The EIA weekly U.S. oil inventory report on Wednesday showed another decrease of 1.96 million barrels to 502.7 million barrels, excluding the Strategic Petroleum Reserve, in the week ending September 23, compared to S&P Global Platts analysts' expectations for a rise of 3.2 million barrels. The American Petroleum Institute, or API, inventory data on Tuesday showed a U.S. crude inventory decrease of 752,000 barrels.

Separately, the EIA said the weekly U.S. crude oil production decreased by 15,000 bpd for the week ending September 23, 2016, to 8.497 million bpd. Weekly U.S. crude oil output has fallen about 11.58% from the peak level of 9.61 million bpd during the week ending June 5, 2015. Houston-based oilfield services company Baker Hughes Inc. said on Friday that the U.S. oil rig count rose by 7 to 425, compared to 316, when the rig count hit the low on June 6, 2016.

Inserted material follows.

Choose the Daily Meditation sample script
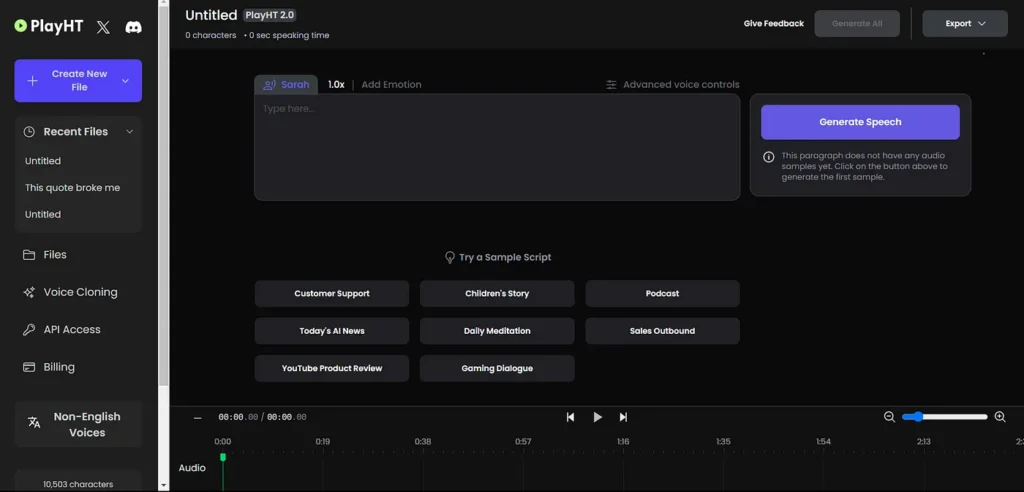Screen dimensions: 1024x492 497,331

The best performing S&P 500 sectors for the week were Energy and Industrials up 4.64% and 1.02%, respectively. The worst performing sectors for the week were Utilities and Real Estate down 3.85% and 1.83%, respectively.

S&P 500 Summary: +6.08% YTD as of 09/30/16
Barclay Hedge Fund Index: +4.00% YTD

Outperforming Sectors: Energy +16.04% YTD, Telecommunication services +13.79% YTD, Utilities +13.09% YTD, Information technology +11.12% YTD, Materials +9.59% YTD, and Industrials +8.92% YTD.

Underperforming Sectors: Consumer staples +5.42% YTD, Consumer discretionary +2.41% YTD, Healthcare +0.07% YTD, Financials -0.30% YTD, and Real Estate -1.83% YTD.

Analyst's Disclosure: I/we have no positions in any stocks mentioned, and no plans to initiate any positions within the next 72 hours.